**DESCRIPTION OF THE TASK**:
Give the data below as a Markdown table with the columns "Row" and "Line," one numbered row per line, and skip any blank lines. Leave the pictures out of the table.

**RECORD SET**:
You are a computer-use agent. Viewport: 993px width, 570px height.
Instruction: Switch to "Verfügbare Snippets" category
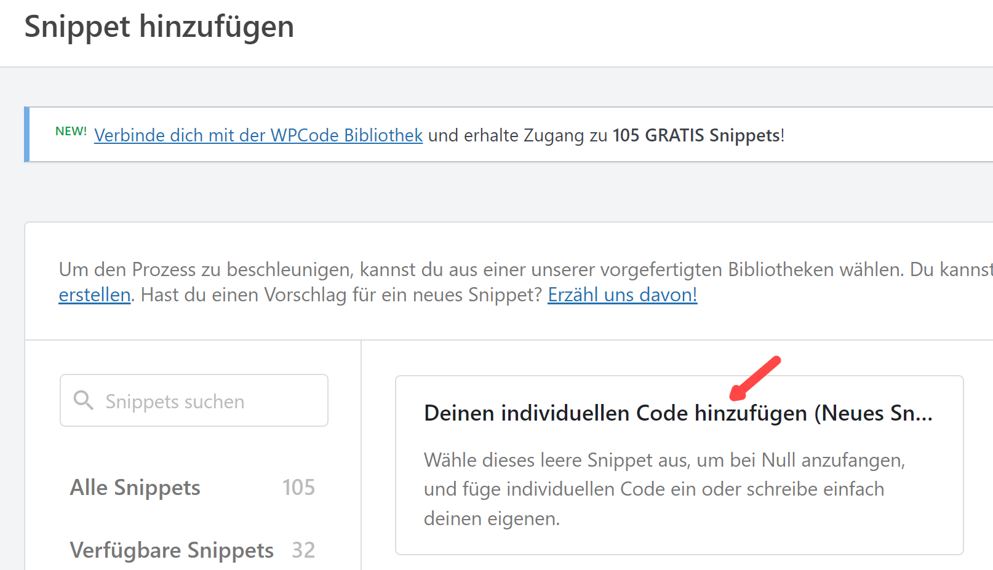tap(172, 550)
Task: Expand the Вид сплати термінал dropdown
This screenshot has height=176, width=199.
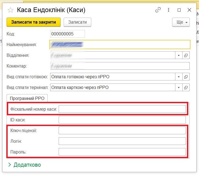Action: click(x=179, y=88)
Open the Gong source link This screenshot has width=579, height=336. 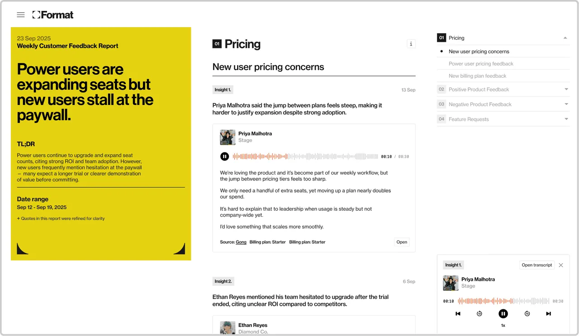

**EXERCISE RESPONSE**:
| Row | Line |
|---|---|
| 1 | You are a computer-use agent. Viewport: 993px width, 570px height. |
| 2 | Instruction: Switch to "Verfügbare Snippets" category |
| 3 | tap(172, 550) |
| 4 | Task: Expand the Вид сплати термінал dropdown |
| 5 | This screenshot has height=176, width=199. |
| 6 | Action: click(x=179, y=88) |
| 7 | Open the Gong source link This screenshot has width=579, height=336.  |